» SOURCE MATERIAL:
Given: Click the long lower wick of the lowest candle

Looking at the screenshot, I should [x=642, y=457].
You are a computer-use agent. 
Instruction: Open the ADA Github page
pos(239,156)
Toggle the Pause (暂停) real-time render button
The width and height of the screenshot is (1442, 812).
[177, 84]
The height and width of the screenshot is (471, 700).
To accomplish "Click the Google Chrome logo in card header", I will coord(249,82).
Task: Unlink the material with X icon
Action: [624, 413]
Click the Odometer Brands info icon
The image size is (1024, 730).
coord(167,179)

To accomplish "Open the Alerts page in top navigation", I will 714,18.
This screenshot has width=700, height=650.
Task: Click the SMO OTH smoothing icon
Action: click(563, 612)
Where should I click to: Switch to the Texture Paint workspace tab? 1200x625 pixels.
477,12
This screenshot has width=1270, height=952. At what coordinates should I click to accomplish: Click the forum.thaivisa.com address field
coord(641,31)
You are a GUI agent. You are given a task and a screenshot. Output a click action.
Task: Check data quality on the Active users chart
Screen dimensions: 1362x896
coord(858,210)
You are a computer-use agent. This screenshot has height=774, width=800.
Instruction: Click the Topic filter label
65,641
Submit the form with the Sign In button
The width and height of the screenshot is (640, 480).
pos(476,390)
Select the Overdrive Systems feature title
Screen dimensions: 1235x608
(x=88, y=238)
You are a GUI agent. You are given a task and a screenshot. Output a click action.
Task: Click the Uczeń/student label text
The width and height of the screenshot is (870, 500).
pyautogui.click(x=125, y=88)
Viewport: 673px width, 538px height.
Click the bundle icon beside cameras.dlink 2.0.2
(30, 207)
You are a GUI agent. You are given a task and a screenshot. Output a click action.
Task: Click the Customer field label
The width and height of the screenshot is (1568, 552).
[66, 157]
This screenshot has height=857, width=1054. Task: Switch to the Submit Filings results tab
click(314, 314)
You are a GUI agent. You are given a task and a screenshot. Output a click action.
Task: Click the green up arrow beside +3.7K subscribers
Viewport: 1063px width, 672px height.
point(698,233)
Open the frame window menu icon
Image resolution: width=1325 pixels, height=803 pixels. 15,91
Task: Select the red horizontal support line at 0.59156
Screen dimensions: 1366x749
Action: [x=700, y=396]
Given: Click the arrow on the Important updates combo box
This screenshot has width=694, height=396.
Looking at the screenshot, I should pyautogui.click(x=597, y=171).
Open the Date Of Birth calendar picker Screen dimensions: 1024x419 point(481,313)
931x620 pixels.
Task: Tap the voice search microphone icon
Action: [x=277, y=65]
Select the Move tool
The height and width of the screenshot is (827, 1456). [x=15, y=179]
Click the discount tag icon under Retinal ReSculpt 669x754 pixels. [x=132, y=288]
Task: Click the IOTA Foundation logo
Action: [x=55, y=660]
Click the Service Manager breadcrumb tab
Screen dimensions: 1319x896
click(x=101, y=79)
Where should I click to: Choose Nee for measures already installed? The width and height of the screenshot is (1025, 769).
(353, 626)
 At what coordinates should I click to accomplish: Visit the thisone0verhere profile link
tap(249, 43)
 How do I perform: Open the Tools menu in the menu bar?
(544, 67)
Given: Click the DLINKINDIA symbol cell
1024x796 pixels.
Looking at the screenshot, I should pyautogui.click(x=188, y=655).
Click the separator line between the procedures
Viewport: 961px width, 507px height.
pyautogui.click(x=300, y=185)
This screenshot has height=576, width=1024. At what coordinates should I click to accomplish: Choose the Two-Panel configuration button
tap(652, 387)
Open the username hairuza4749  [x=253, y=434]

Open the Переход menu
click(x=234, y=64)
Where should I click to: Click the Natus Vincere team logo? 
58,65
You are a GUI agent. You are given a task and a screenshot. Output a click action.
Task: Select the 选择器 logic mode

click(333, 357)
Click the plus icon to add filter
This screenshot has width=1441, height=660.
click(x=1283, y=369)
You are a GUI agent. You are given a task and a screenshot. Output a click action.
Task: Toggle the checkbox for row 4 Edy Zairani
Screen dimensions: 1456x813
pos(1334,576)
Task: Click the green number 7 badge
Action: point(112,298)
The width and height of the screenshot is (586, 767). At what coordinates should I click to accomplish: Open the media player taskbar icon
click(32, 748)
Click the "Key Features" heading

» DIRECTIONS:
Set down every record above, word for word.

» RESULT FOR THIS EXERCISE:
Given: Click the long lower wick of the lowest candle

Looking at the screenshot, I should [x=642, y=457].
You are a computer-use agent. 
Instruction: Open the ADA Github page
pos(239,156)
Toggle the Pause (暂停) real-time render button
The width and height of the screenshot is (1442, 812).
[177, 84]
The height and width of the screenshot is (471, 700).
To accomplish "Click the Google Chrome logo in card header", I will coord(249,82).
Task: Unlink the material with X icon
Action: [624, 413]
Click the Odometer Brands info icon
The image size is (1024, 730).
coord(167,179)

To accomplish "Open the Alerts page in top navigation", I will 714,18.
This screenshot has width=700, height=650.
Task: Click the SMO OTH smoothing icon
Action: click(563, 612)
Where should I click to: Switch to the Texture Paint workspace tab? 1200x625 pixels.
477,12
This screenshot has width=1270, height=952. At what coordinates should I click to accomplish: Click the forum.thaivisa.com address field
coord(641,31)
You are a GUI agent. You are given a task and a screenshot. Output a click action.
Task: Check data quality on the Active users chart
Screen dimensions: 1362x896
coord(858,210)
You are a computer-use agent. This screenshot has height=774, width=800.
Instruction: Click the Topic filter label
65,641
Submit the form with the Sign In button
The width and height of the screenshot is (640, 480).
pos(476,390)
Select the Overdrive Systems feature title
Screen dimensions: 1235x608
(x=88, y=238)
You are a GUI agent. You are given a task and a screenshot. Output a click action.
Task: Click the Uczeń/student label text
The width and height of the screenshot is (870, 500).
pyautogui.click(x=125, y=88)
Viewport: 673px width, 538px height.
Click the bundle icon beside cameras.dlink 2.0.2
(30, 207)
You are a GUI agent. You are given a task and a screenshot. Output a click action.
Task: Click the Customer field label
The width and height of the screenshot is (1568, 552).
[66, 157]
This screenshot has height=857, width=1054. Task: Switch to the Submit Filings results tab
click(314, 314)
You are a GUI agent. You are given a task and a screenshot. Output a click action.
Task: Click the green up arrow beside +3.7K subscribers
Viewport: 1063px width, 672px height.
point(698,233)
Open the frame window menu icon
Image resolution: width=1325 pixels, height=803 pixels. 15,91
Task: Select the red horizontal support line at 0.59156
Screen dimensions: 1366x749
Action: [x=700, y=396]
Given: Click the arrow on the Important updates combo box
This screenshot has width=694, height=396.
Looking at the screenshot, I should pyautogui.click(x=597, y=171).
Open the Date Of Birth calendar picker Screen dimensions: 1024x419 point(481,313)
931x620 pixels.
Task: Tap the voice search microphone icon
Action: [x=277, y=65]
Select the Move tool
The height and width of the screenshot is (827, 1456). [x=15, y=179]
Click the discount tag icon under Retinal ReSculpt 669x754 pixels. [x=132, y=288]
Task: Click the IOTA Foundation logo
Action: [x=55, y=660]
Click the Service Manager breadcrumb tab
Screen dimensions: 1319x896
click(x=101, y=79)
Where should I click to: Choose Nee for measures already installed? The width and height of the screenshot is (1025, 769).
(353, 626)
 At what coordinates should I click to accomplish: Visit the thisone0verhere profile link
tap(249, 43)
 How do I perform: Open the Tools menu in the menu bar?
(544, 67)
Given: Click the DLINKINDIA symbol cell
1024x796 pixels.
Looking at the screenshot, I should pyautogui.click(x=188, y=655).
Click the separator line between the procedures
Viewport: 961px width, 507px height.
pyautogui.click(x=300, y=185)
This screenshot has height=576, width=1024. At what coordinates should I click to accomplish: Choose the Two-Panel configuration button
tap(652, 387)
Open the username hairuza4749  [x=253, y=434]

Open the Переход menu
click(x=234, y=64)
Where should I click to: Click the Natus Vincere team logo? 
58,65
You are a GUI agent. You are given a task and a screenshot. Output a click action.
Task: Select the 选择器 logic mode

click(333, 357)
Click the plus icon to add filter
This screenshot has width=1441, height=660.
click(x=1283, y=369)
You are a GUI agent. You are given a task and a screenshot. Output a click action.
Task: Toggle the checkbox for row 4 Edy Zairani
Screen dimensions: 1456x813
pos(1334,576)
Task: Click the green number 7 badge
Action: point(112,298)
The width and height of the screenshot is (586, 767). At what coordinates should I click to accomplish: Open the media player taskbar icon
click(32, 748)
Click the "Key Features" heading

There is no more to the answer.